To Relieve Pain: Hot or Cold?

Acting quickly after an injury is important, because inflammation occurs rapidly. Characteristics of inflammation are pain, local redness and heat, swelling and loss of function. At home, two remedies are easily at hand to treat common neck, back or extremity injuries: local application of cold or heat. 

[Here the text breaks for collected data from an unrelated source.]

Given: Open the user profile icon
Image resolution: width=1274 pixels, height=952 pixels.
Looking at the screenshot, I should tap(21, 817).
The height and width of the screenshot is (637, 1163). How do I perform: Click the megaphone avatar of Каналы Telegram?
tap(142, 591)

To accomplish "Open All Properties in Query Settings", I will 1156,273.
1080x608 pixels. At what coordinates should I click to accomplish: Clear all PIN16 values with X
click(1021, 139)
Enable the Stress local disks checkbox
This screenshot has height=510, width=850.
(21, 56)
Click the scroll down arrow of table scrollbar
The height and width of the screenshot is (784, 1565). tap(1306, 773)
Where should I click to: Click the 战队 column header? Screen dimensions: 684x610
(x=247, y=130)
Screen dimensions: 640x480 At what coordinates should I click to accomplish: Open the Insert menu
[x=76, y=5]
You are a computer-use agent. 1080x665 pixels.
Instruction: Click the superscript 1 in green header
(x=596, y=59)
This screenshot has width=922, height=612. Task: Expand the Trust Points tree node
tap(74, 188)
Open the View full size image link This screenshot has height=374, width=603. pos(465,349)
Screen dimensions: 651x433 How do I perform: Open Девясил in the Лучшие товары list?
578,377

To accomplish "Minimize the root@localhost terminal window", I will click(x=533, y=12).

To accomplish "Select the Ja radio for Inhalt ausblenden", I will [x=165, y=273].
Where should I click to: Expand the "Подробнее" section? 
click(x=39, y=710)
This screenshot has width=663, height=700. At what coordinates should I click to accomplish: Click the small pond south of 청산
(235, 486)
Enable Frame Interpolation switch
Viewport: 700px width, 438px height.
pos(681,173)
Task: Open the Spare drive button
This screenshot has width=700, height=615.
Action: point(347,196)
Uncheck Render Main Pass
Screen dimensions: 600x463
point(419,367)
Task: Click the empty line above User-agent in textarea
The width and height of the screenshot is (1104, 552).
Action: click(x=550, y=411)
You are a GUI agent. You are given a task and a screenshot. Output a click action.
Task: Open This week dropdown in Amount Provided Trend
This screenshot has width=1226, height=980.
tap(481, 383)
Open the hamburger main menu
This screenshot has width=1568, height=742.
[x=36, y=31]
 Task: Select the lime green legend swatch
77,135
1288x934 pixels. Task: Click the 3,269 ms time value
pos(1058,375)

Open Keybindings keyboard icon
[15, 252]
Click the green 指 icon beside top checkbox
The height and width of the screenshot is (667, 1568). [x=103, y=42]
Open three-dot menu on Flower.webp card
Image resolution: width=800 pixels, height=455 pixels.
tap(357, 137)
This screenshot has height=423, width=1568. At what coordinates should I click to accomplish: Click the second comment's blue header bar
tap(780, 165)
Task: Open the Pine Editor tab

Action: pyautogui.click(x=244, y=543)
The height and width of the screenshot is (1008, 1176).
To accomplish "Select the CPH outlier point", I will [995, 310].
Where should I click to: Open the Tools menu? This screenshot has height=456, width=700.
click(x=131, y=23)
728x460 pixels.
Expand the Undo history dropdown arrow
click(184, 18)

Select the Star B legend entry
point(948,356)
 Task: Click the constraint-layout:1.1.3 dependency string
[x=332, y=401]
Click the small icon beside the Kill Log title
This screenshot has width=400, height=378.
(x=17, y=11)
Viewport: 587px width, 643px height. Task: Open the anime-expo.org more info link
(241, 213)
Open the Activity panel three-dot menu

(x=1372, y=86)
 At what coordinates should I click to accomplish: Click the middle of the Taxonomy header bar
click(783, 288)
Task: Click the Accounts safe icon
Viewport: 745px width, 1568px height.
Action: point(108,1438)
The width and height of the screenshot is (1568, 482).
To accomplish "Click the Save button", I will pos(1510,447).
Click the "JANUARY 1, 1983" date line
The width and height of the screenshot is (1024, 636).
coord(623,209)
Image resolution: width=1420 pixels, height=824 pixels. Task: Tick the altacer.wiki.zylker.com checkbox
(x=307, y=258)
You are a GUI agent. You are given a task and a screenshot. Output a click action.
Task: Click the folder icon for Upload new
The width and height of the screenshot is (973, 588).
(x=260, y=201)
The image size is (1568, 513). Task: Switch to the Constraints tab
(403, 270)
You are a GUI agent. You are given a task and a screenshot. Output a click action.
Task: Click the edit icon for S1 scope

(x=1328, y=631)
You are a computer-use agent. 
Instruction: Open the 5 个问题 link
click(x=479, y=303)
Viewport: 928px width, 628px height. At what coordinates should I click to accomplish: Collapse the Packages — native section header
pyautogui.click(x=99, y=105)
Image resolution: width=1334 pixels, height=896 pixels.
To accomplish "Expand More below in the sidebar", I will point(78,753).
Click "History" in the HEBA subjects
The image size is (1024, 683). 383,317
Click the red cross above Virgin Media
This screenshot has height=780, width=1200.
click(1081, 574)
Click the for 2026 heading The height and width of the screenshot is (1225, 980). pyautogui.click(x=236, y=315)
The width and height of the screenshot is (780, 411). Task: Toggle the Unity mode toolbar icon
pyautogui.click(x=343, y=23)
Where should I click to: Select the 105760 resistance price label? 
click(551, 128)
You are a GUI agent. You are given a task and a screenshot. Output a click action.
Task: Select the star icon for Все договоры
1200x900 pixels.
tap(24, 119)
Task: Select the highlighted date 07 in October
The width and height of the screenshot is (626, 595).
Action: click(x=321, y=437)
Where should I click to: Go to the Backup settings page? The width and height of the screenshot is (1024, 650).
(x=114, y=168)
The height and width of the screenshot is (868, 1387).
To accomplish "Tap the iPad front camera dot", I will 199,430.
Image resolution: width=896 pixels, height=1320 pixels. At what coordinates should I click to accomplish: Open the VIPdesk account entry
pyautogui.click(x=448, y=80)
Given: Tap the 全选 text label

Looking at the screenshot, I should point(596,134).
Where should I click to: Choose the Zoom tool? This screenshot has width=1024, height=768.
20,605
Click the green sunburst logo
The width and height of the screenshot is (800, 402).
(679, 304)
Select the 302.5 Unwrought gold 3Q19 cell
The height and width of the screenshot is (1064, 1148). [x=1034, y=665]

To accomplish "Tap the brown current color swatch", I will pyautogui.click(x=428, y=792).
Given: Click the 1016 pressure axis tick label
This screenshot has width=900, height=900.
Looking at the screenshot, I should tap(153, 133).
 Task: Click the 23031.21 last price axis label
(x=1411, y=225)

Understanding the similarities and differences between heat and cold therapy is important.

Applying cold

  • Decreases blood circulation to the injured area;
     
  • Reduces cellular activity; 
     
  • Relaxes muscles by decreasing muscle spasms; 
     
  • Reduces pain; 
     
  • May cause a temporary stiff feeling.

Applying heat

  • Increases blood circulation;   
  • Increases cellular activity;  
  • Relaxes muscles;   
  • Stimulates tissue elasticity;   
  • Reduces pain.

Ice should be applied every two to three hours for inflammation. Continue as needed for seven to ten days, or more. However, consult your health care professional if you feel no relief or if symptoms appear, such as constant or increased pain, significant loss of mobility, disturbed sleep or absence of improvement, even after rest and immobilization. 

Avoid applying heat during the acute inflammatory stage, as it can contribute to the inflammation. Once cold has done its work and inflammation has disappeared, heat therapy can be used to relieve mild pain and help repair tissues. 

When you don’t know whether to apply heat or cold, try cold first during ten to fifteen minutes. If there is no improvement, apply heat for a period of 20 to 30 minutes. The best course of action, however, is to see your health care professional, physiotherapist or pharmacist.